*INPUT MATERIAL*

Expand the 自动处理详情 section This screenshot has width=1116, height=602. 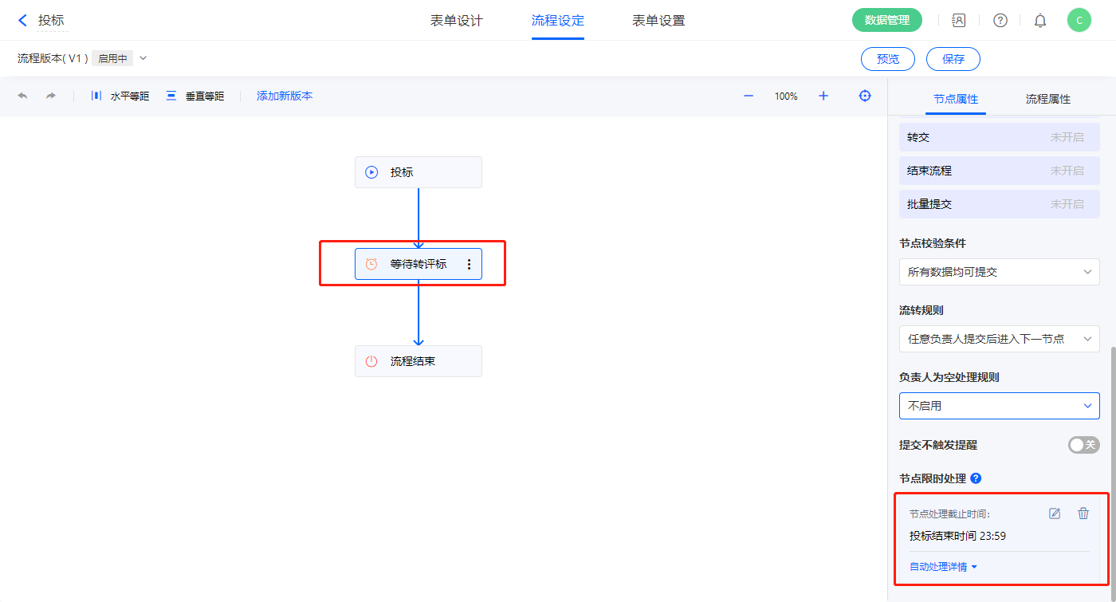pos(943,567)
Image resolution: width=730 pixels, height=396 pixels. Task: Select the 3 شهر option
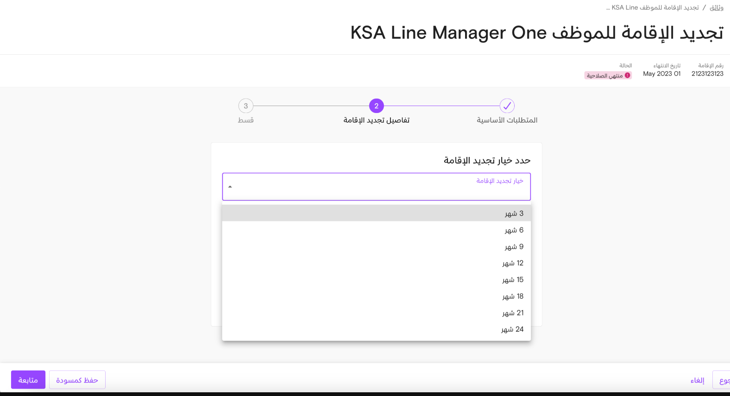coord(377,213)
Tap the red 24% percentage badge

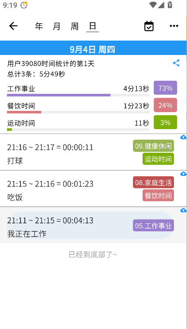[x=165, y=105]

*EXERCISE DIRECTIONS*
Skipping any pictures, copy the line that holds "Image resolution: width=730" and each line after it through the last line of the records, unchanged, and no other lines.

*TASK RESULT*
Image resolution: width=730 pixels, height=396 pixels. Task: Select the 3 شهر option
coord(377,213)
Tap the red 24% percentage badge

[x=165, y=105]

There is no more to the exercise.